(PASSAGE PROVIDED Opens)

The good news is, 78 percent of U.S. workers report average or better levels of work engagement, as characterized by high levels of energy, being strongly involved in their work and feeling happily engrossed in what they do, with the largest group (47 percent) having an average level of work engagement. Employees experienced higher engagement when they had more positive perceptions of their employer’s involvement, growth and development and health and safety practices.
The bad news is that American adults who have been impacted by change at work are more likely to report chronic work stress, less likely to trust their employer and more likely to say they plan to leave the organization within the next year compared with those who haven’t been affected by organizational change, according to a survey released May 24 by the American Psychological Association.
Half of American workers (50 percent) say they have been affected by organizational changes in the last year, are currently being affected by organizational changes or expect to be affected by organizational changes in the next year, according to APA’s 2017 Work and Well-Being Survey. The survey was conducted online in March by Harris Poll. More than 1,500 U.S. adults who were employed full-time, part-time or self-employed participated. The Work and Well-Being Survey provides a snapshot of the U.S. workforce, including employee well-being and attitudes and opinions related to workplace policies and practices.
Workers experiencing recent or current change were more than twice as likely to report chronic work stress compared with employees who reported no recent, current or anticipated change (55 percent versus 22 percent), and more than four times as likely to report experiencing physical health symptoms at work (34 percent versus 8 percent).
Working Americans who reported recent or current change were more likely to say they experienced work-life conflict (39 percent versus 12 percent for job interfering with non-work responsibilities, and 32 percent versus 7 percent for home and family responsibilities interfering with work), felt cynical and negative toward others during the workday (35 percent versus 11 percent) and ate or smoked more during the workday than they did outside of work (29 percent versus 8 percent).
“Change is inevitable in organizations, and when it happens, leadership often underestimates the impact those changes have on employees,” said David W. Ballard, PsyD, MBA, head of APA’s Center for Organizational Excellence. “If they damage their relationship with employees, ratchet up stress levels and create a climate of negativity and cynicism in the process, managers can wind up undermining the very change efforts they’re trying to promote.”
The survey findings also show how workplace changes may affect employees’ attitudes and experiences on the job. Workers who reported being affected by organizational change currently or within the past year reported lower levels of job satisfaction compared with employees who reported no recent, current or anticipated changes. Working Americans who reported recent or current change were almost three times more likely to say they don’t trust their employer and more than three times as likely to say they intend to seek employment outside the organization within the next year, compared with those with no recent, current or anticipated change.

(PASSAGE PROVIDED Closes)
(PROVIDED RECORDS Opens)

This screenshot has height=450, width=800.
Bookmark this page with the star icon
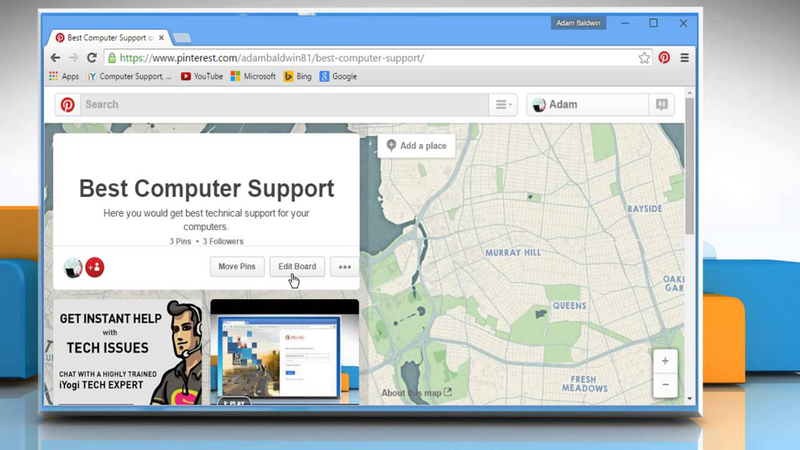[x=644, y=58]
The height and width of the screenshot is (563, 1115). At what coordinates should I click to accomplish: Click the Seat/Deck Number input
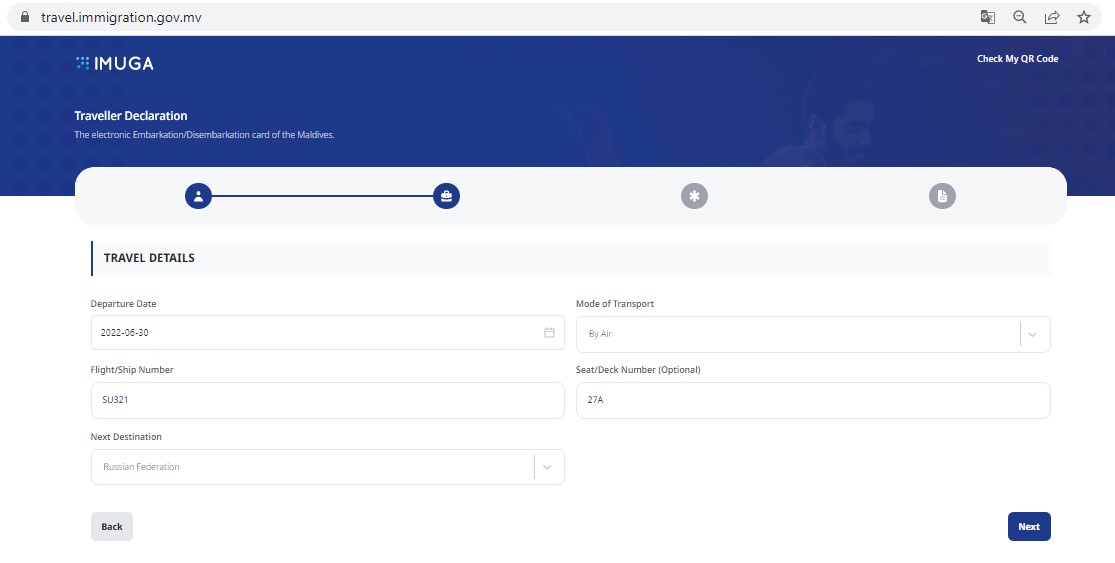[x=813, y=400]
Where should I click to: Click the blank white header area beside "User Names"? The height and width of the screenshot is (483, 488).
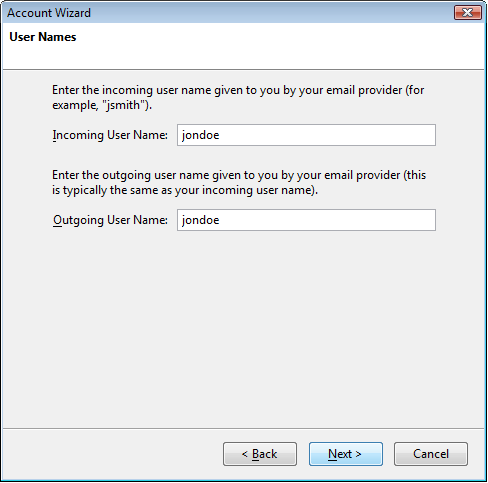tap(280, 45)
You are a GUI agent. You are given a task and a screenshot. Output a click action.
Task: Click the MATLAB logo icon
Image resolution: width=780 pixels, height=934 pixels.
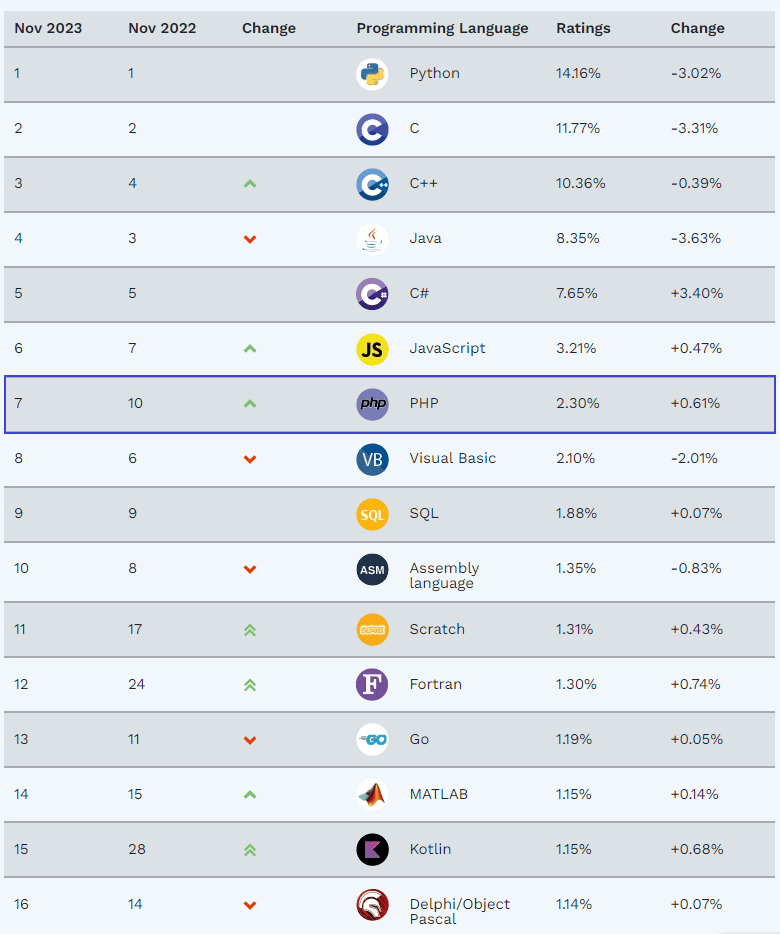click(372, 795)
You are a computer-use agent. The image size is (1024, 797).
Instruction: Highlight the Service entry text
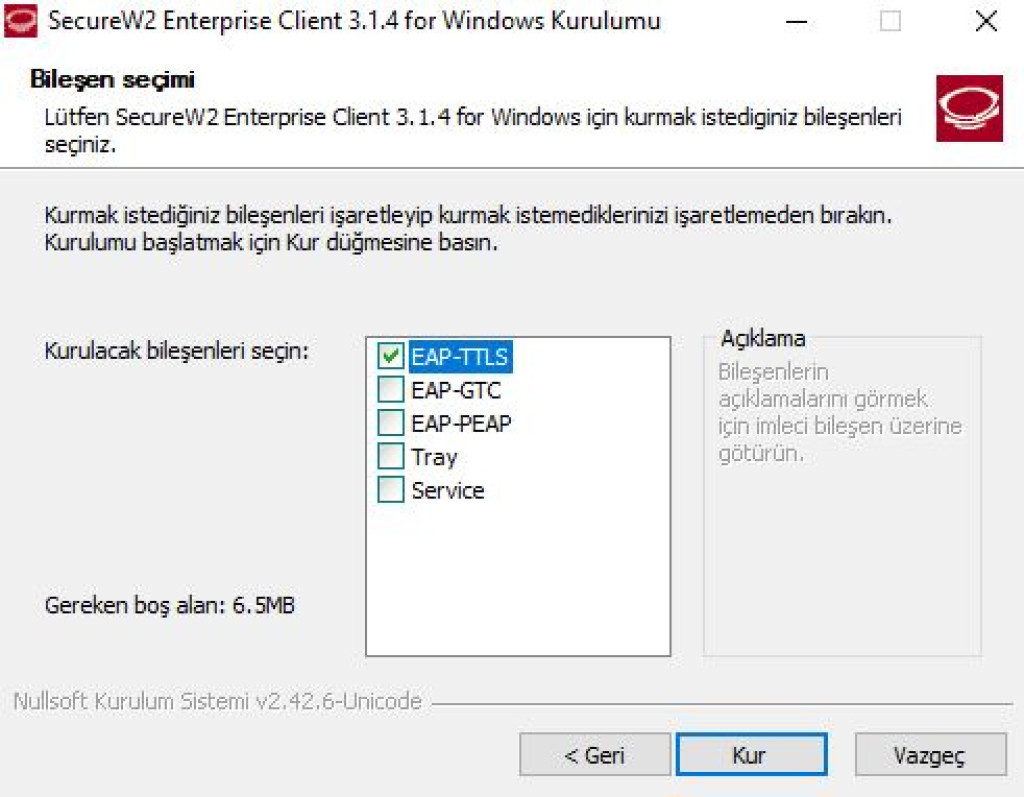click(448, 491)
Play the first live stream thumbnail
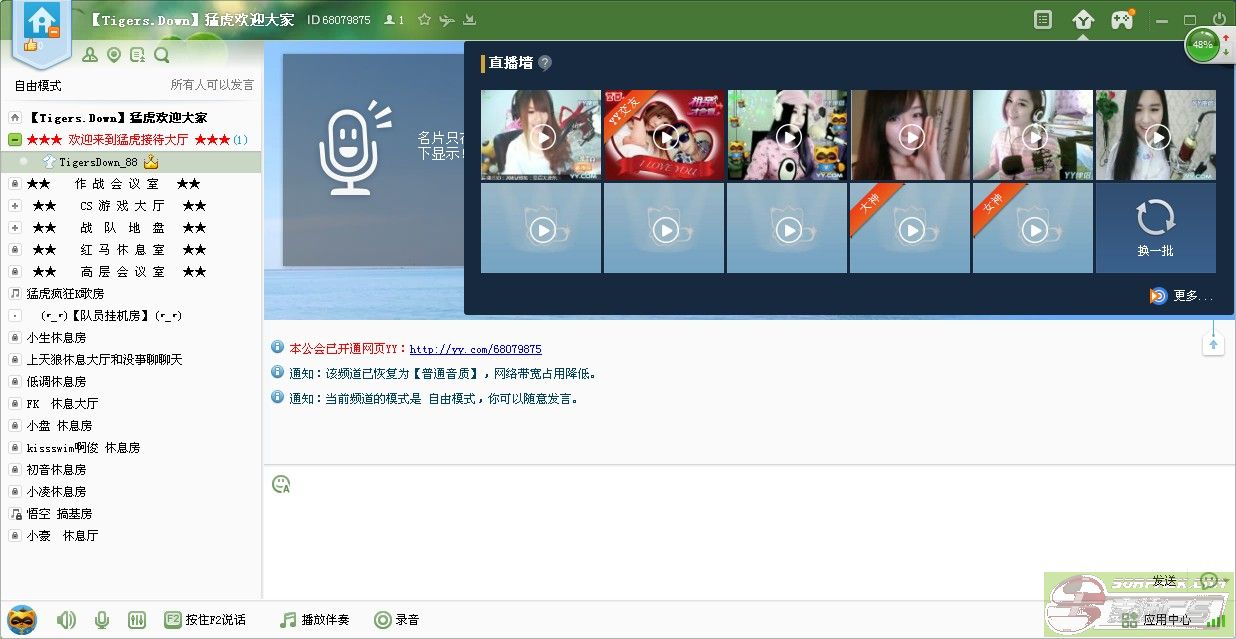The image size is (1236, 639). [x=541, y=136]
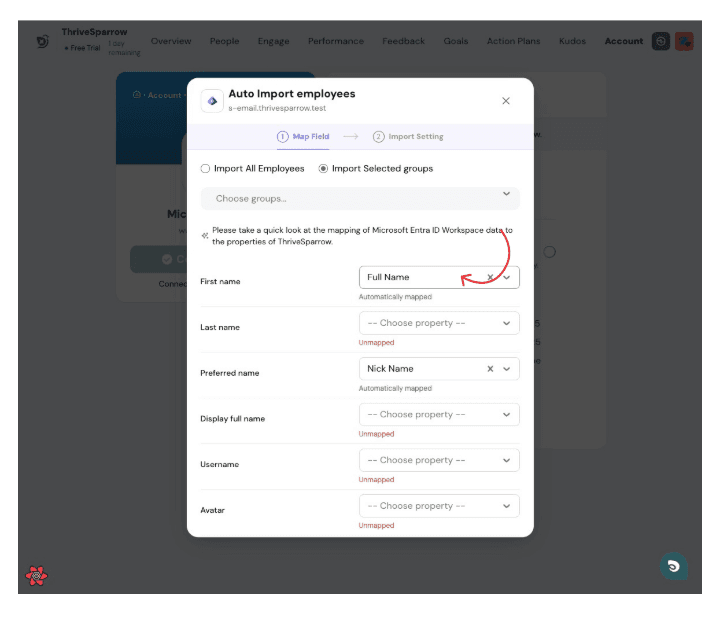The height and width of the screenshot is (620, 722).
Task: Close the Auto Import employees dialog
Action: 506,101
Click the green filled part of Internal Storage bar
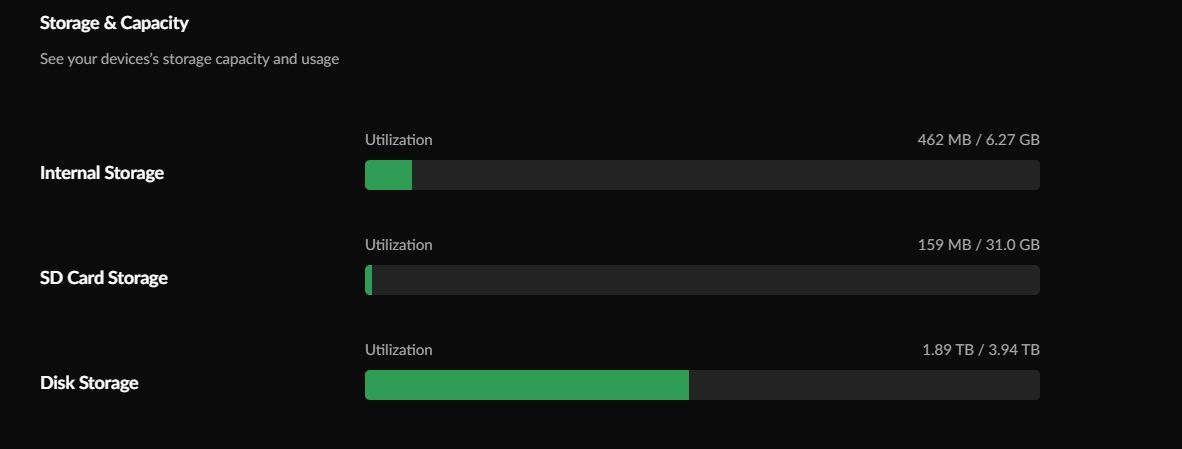Screen dimensions: 1182x449 point(388,175)
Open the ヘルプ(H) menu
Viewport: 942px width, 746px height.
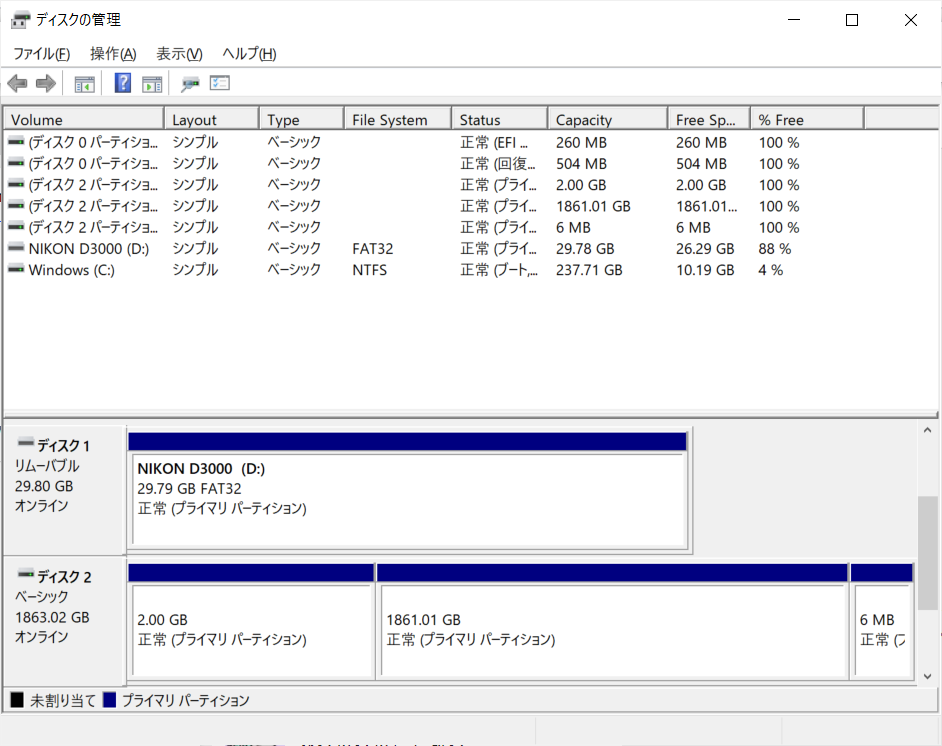point(249,54)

(PROVIDED RECORDS Closes)

ACTIVITY LIST >>
(a) According to the article on workplace change, which company carried out the online survey in March?
(b) The article on workplace change names the employer practices that went along with higher work engagement when workers saw them more positively. List all of those practices.

RESPONSES FOR EACH TASK >>
(a) Harris Poll

(b)
- Involvement
- Growth and development
- Health and safety